Review of The Delivery Man
National Review, 2004-10-16
Aaron Keith Harris

Failing to Deliver

Costello gets the genre and lyrics wrong in The Delivery Man.

By Aaron Keith Harris

Relying solely on The Delivery Man's advance press and its artwork (which features Elvis Costello in silver cowboy boots leaning against a 30-year-old Chevy pickup with a Dale Earnhardt Jr. sticker in the back window), one would think it the Brit singer-songwriter's attempt at an original country album and a belated follow-up to 1981's Almost Blue — an earnest-yet-strained set of country covers, which happened to be the first less-than-stellar effort of Costello's recording career.

Costello has hinted in interviews that Delivery was indeed intended to be a country- or Americana-tinged narrative of a fictional protagonist's romantic adventures with three different women somewhere in the American South, but only a little of that concept seems to have remained in either the content or the sound of the final product.

Instead, Delivery is Costello's most musically satisfying rock outing in years, with a vibe not unlike the one he achieved while backed by the Attractions on string of magnificent albums (interrupted only by Almost Blue) — from This Year's Model (1978) to Imperial Bedroom (1982). The Imposters — pianist Steve Nieve, drummer Pete Thomas (both ex-Attractions), and ex-Cracker bassist Davey Feragher — execute Costello's taut, nuanced arrangements with a mix of grandeur and punch.
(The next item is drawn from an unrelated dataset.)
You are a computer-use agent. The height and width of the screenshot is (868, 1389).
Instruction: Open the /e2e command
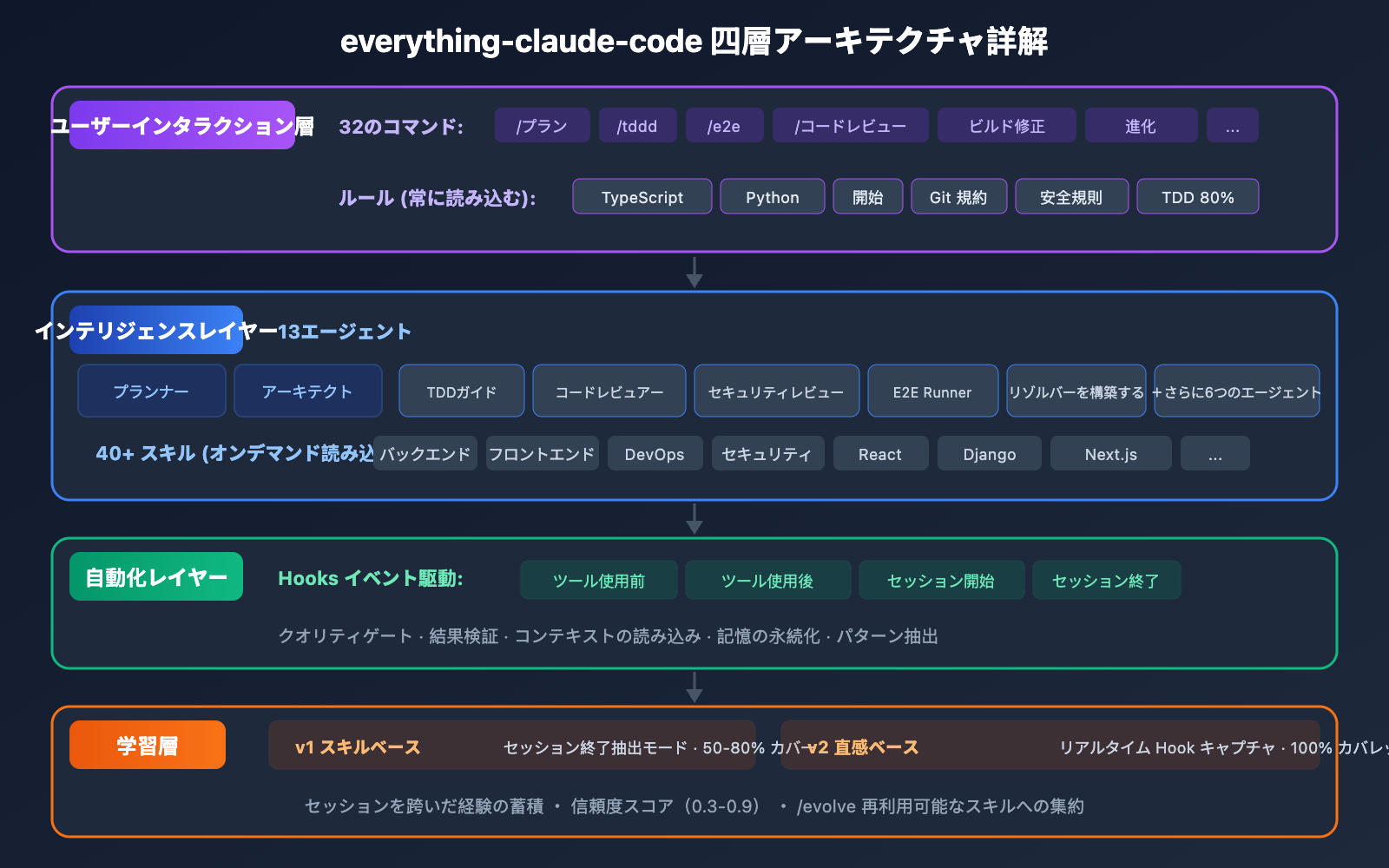pyautogui.click(x=724, y=125)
Raucous workouts like "Bedlam," "Needle Time," and "The Name of Thing is Not Love" sound as good as the best Attractions-era material, but they fall short lyrically, lacking the precise craftsmanship and Dylanesque (or Nabokovian, if you like) wordplay of the Attractions era.

In the otherwise gorgeous "Country Darkness" a woman daydreams of "forbidden sins," a redundancy that would have served some purpose for the young Elvis, but that in this case just lies in the middle of a muddled mess — one that could be called impressionistic if it left any impression other than that Costello can sing a mediocre ballad really well.

And the title track's banality has to be heard to be believed. One only hopes Costello doesn't think he's the first to point out that both Jesus and Elvis (the one from Tupelo, not the one from Liverpool) are Southern cultural icons.

Maddeningly, the best lyrics on Delivery are the ones Costello first wrote for others to sing: "There's a Story in Your Voice," performed here as a duet with the wonderfully dissolute Lucinda Williams; "The Judgement," written for Solomon Burke's exquisite Don't Give Up on Me; and "The Scarlet Tide," co-written with T Bone Burnett for Alison Krauss and the Cold Mountain soundtrack.

Delivery suffers in comparison to the innovative efforts it consciously recalls, but it's still a good album. Just not as good as it sounds.

— Aaron Keith Harris writes for Country Music Today and Bluegrass Unlimited.